The CERN scientists are no different. Their stated goal is to force things to happen that current particle physics Standard Model can't explain ̶ give birth to bizarre phenomena, so quantum engineers are induced to proclaim they've never seen such odd specimens before. Supersymmetry and other theories stand ready, at least they hope so, to augment or replace Standard Model and explain the new sub-atomic shenanigans. Maybe dark matter and strangelets will be discovered by forcing them to exist and reveal their secrets.
Trace evidence of a particle that fits the theorized description of a Higgs boson was documented. Now they have to find more things, force new things to come into existence, even if for just one millionth of a second. New particles that have never existed on Earth and are only theorized to have existed right after the Big Bang, then vanished.
They can't say it is safe, what they're doing. Because they can't predict what might occur, good or bad, benevolent or catastrophic. They can't seriously and honestly proclaim there is no potential danger of forming strangelets that start devouring the universe by turning everything into strange quarky matter.

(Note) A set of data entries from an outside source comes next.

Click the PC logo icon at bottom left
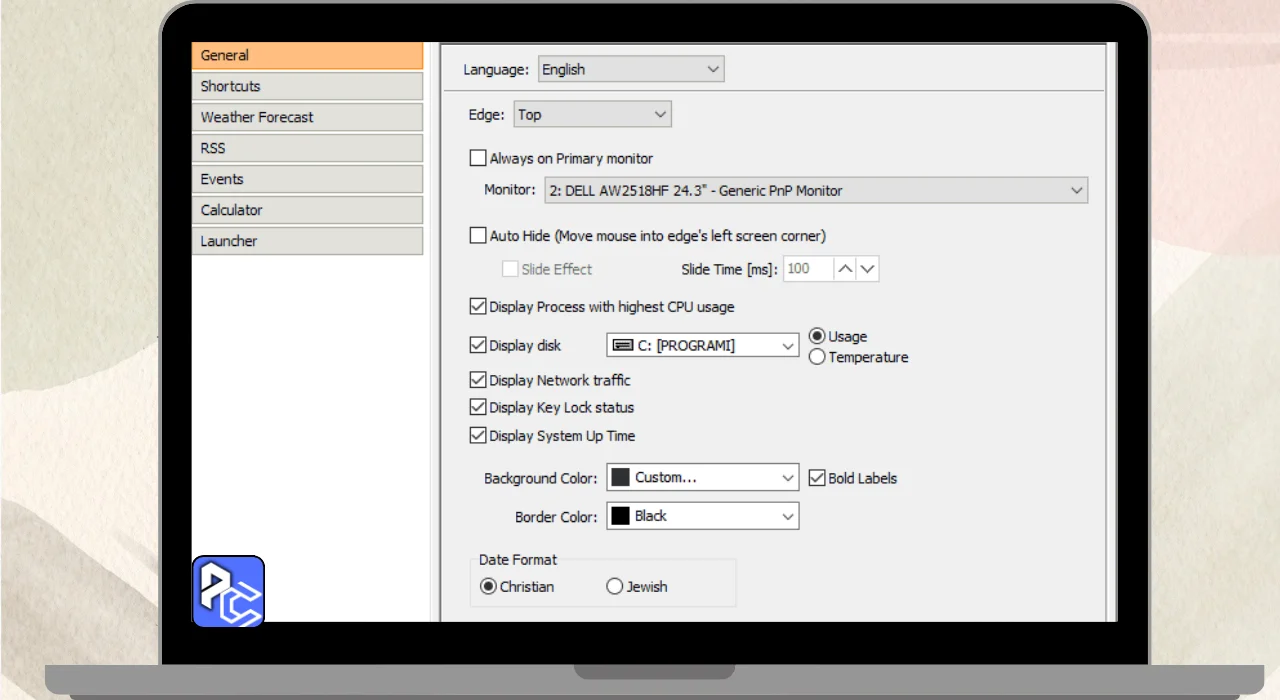1280x700 pixels. click(228, 591)
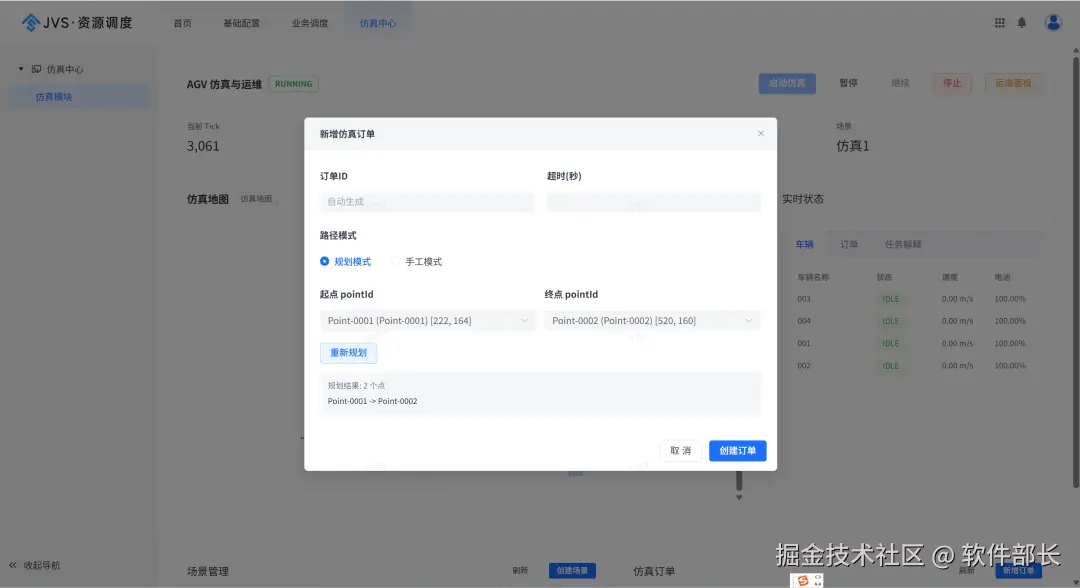Click the 重新规划 button

(347, 352)
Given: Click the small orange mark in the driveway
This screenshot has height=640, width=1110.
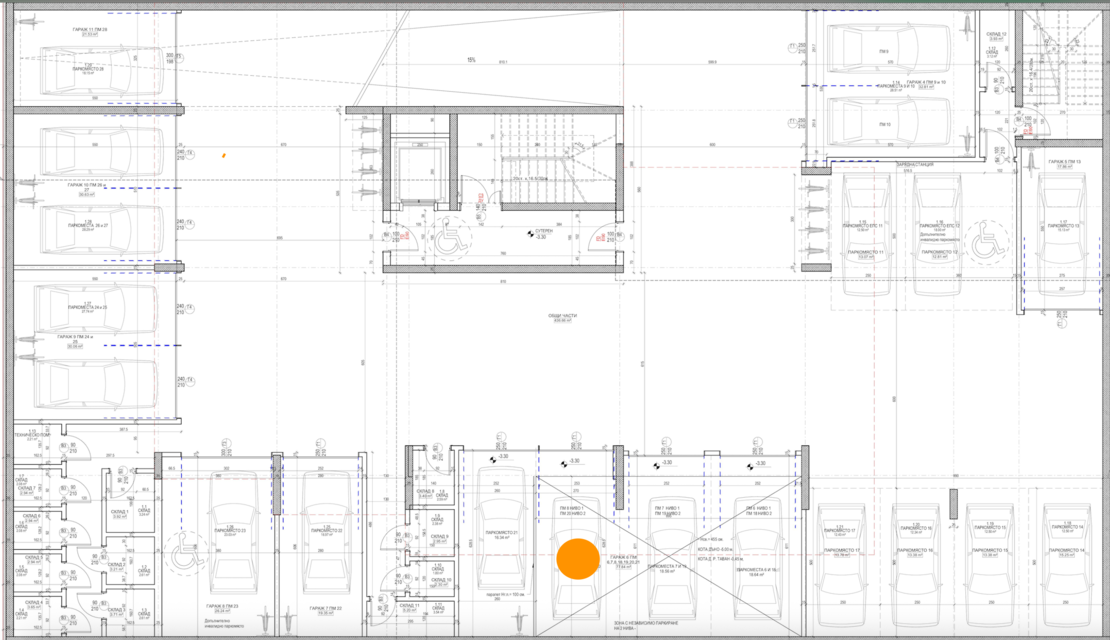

They're deliberately going to ever further extremes. Some say CERN is insufficiently prudent, perhaps even unconcerned about the potential impact their experiments (or rituals) might have on the fabric of reality, the time-space continuum we all know and have come to feel comfortable with, especially the TV shows and restaurants.
Worst case scenario? All we can do is guess. When we make things happen that have no theoretical framework, anybody's imaginative supposition is as pretty much just as good as anybody else's. No particle physicists working on particle collisions and new particle detection can proclaim in response to your concern, "That's nonsense. That couldn't happen"
For the breakfast table philosophers out there, that means that a severe cataclysmic mishap could take place and there won't be anybody around to try to renormalize (quantum electrodynamics term for making sense of infinite integrals in perturbation theory, treating infinities arising in calculated quantities) or argue about it.
Flip the false vacuum that contains the universe into a true vacuum? Spawn strangelets bouncing in and out of the 11th dimension? Black hole gangs proliferating into the galaxies and eating them all instantaneously? A quench with sad consequences? A new universe, with strange undreamt of laws, then created, a universe without golf or political parties?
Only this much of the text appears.